Wolfgang Münchau Wolfgang Münchau

Angela’s ashes: Merkel is leaving the EU in chaos

Perhaps the most absurd thing ever said about Angela Merkel is that she was the de facto leader of the western world. She has certainly been one of Europe’s most successful politicians, if you define success as political survival. But as she comes to the end of her 16 years in office, her luck is deserting her and the mess she has created is becoming horribly apparent. She leaves behind a split EU that is not just unled but might now be unleadable.

Humiliating reminders of Merkel’s imploded authority come regularly. Take her latest idea to keep British tourists out of the EU this summer. Germany is imposing a mandatory 14-day quarantine for UK arrivals, whether they are vaccinated or not, and Merkel wanted other EU states to do the same. Malta and Portugal refused, saying only the unvaccinated should have to quarantine. Spain said it would not quarantine anyone who came with a negative test.

[Dataset entries]
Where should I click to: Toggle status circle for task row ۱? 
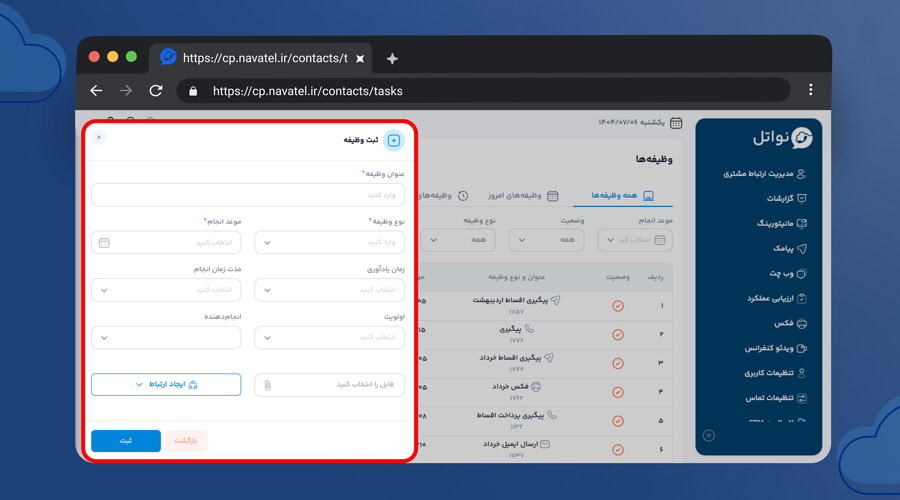[617, 306]
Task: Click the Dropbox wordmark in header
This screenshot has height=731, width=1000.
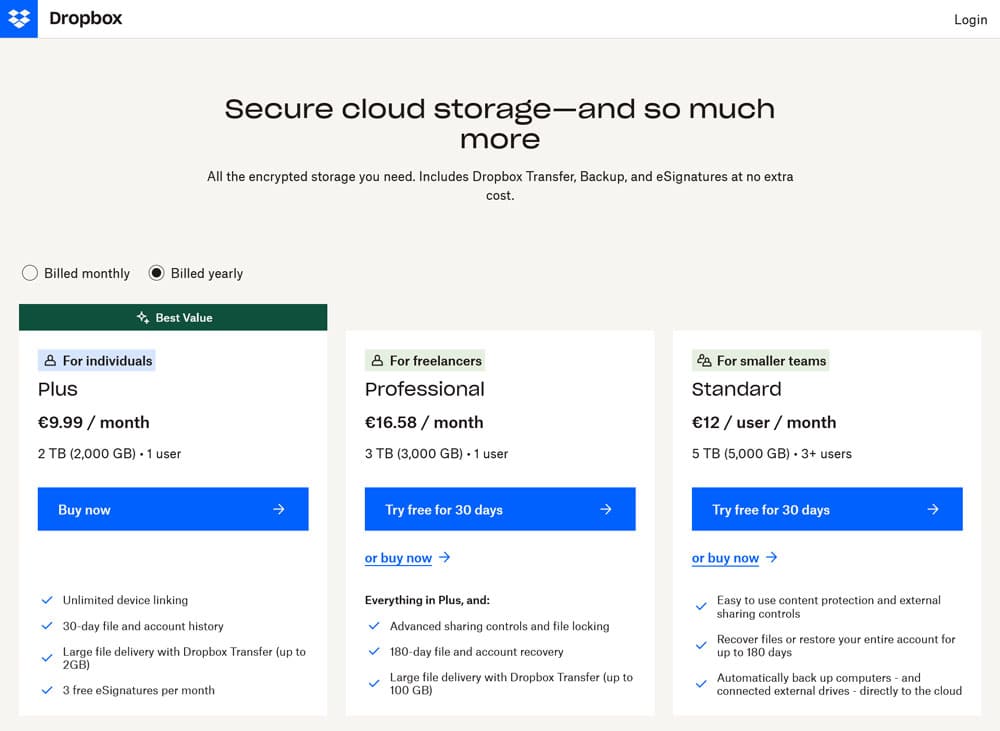Action: [x=86, y=19]
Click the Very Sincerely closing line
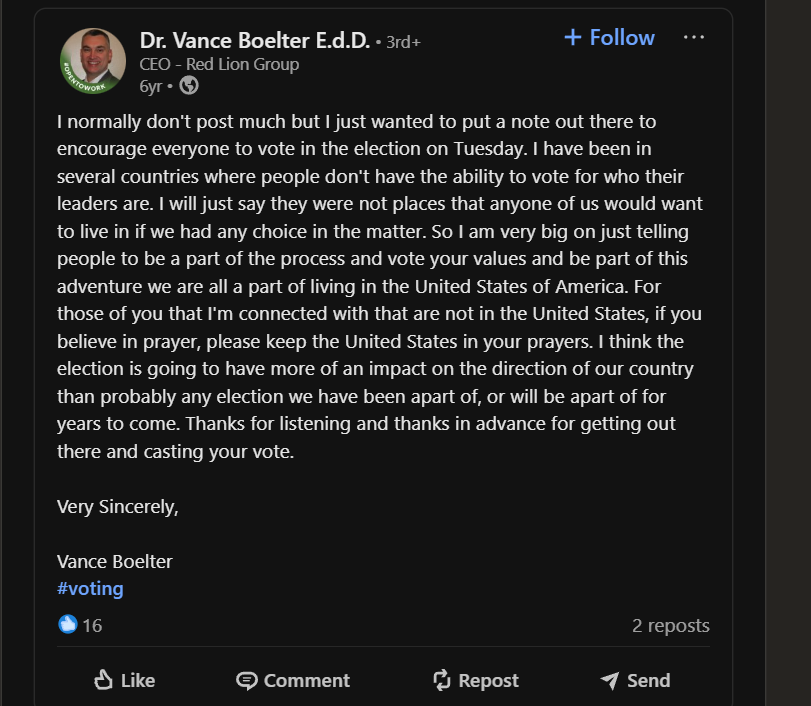Image resolution: width=811 pixels, height=706 pixels. click(x=117, y=506)
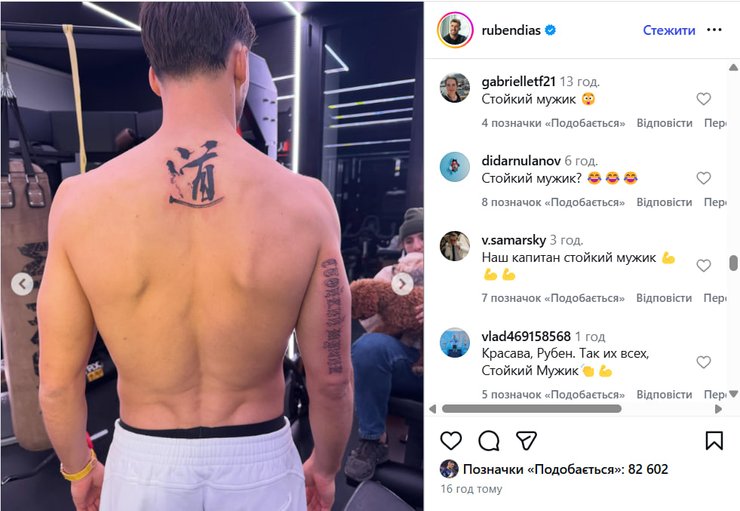Viewport: 740px width, 511px height.
Task: Like v.samarsky's comment heart icon
Action: pos(704,266)
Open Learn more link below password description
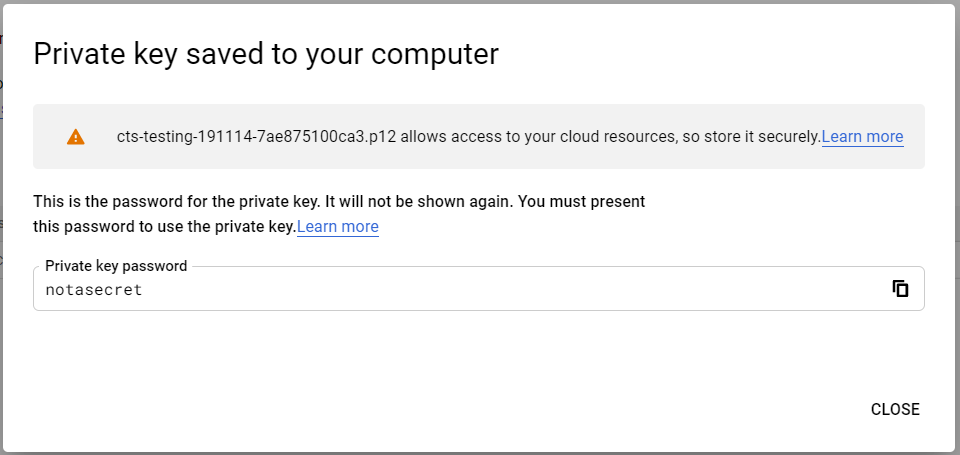 pyautogui.click(x=338, y=227)
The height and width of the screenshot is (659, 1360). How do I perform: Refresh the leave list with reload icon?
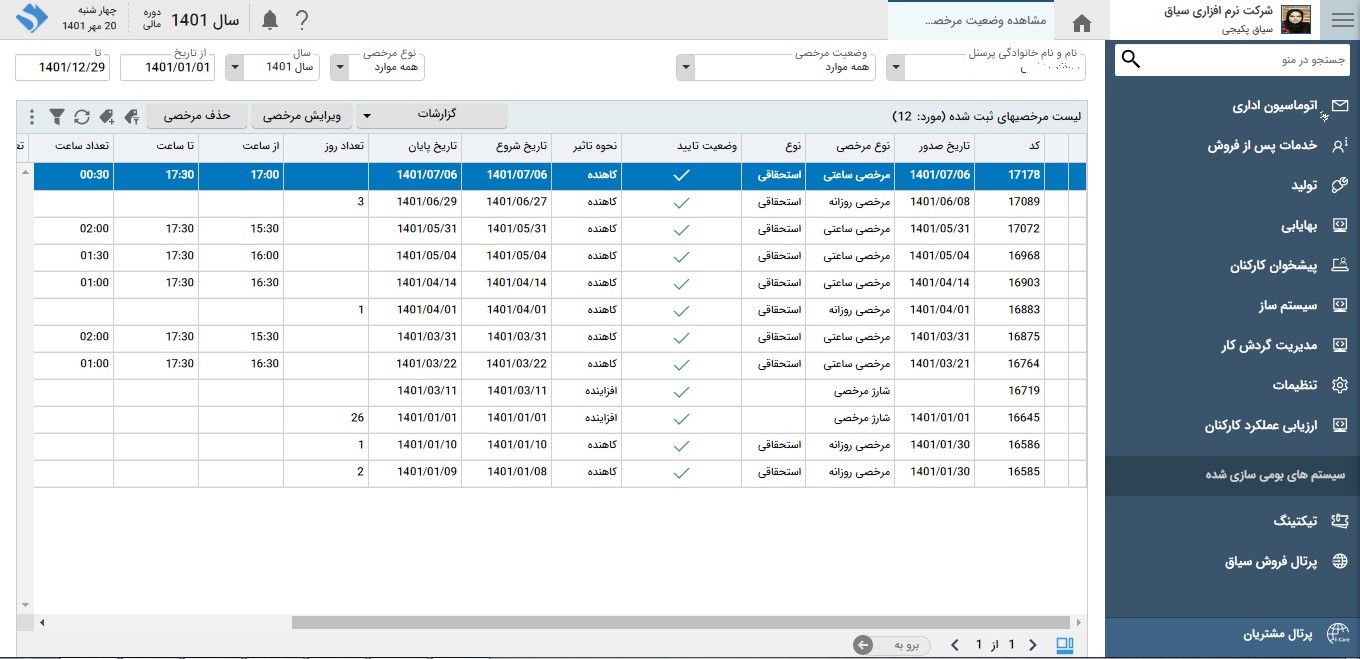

YOUR TASKS:
A – According to the column on Angela Merkel, what quarantine was Germany imposing on arrivals from the UK?
B – Rewrite the part of the column on Angela Merkel that begins at the words "Perhaps the most" and stops after "now be unleadable.", changing "unleadable" to "ungovernable".
C – Write what comes next in the column on Angela Merkel, picking up after its last sentence.
The dataset entries are not needed for this work.

ANSWERS PER TASK:
A – Germany was imposing a mandatory 14-day quarantine on UK arrivals, whether they were vaccinated or not.

B –
Perhaps the most absurd thing ever said about Angela Merkel is that she was the de facto leader of the western world. She has certainly been one of Europe’s most successful politicians, if you define success as political survival. But as she comes to the end of her 16 years in office, her luck is deserting her and the mess she has created is becoming horribly apparent. She leaves behind a split EU that is not just unled but might now be ungovernable.

C –
Merkel’s ban failed because it was not really about the virus but about the German elections. The nightmare scenario for her party, the Christian Democratic Union, is a rise of infections after the summer holidays but before the September election. It’s unclear how banning British tourists would help to suppress Covid. The Delta variant is moving fast through Europe. It makes up 20 per cent of cases in Spain and 40 per cent in Austria.

But the important point of this drama is that the EU member states are no longer bending over backwards to please Merkel, as they habitually did during the years of the sovereign debt crisis, when they happily (and tragically) followed Germany’s lead towards austerity. It’s now hard to persuade them to act as one.

‘I was told to stand in the corner and self-isolate.’

An even more stark sign of the deterioration of EU unity came last week when a Franco-German proposal for a summit with Vladimir Putin triggered one of the most ill-tempered disputes ever seen in European politics.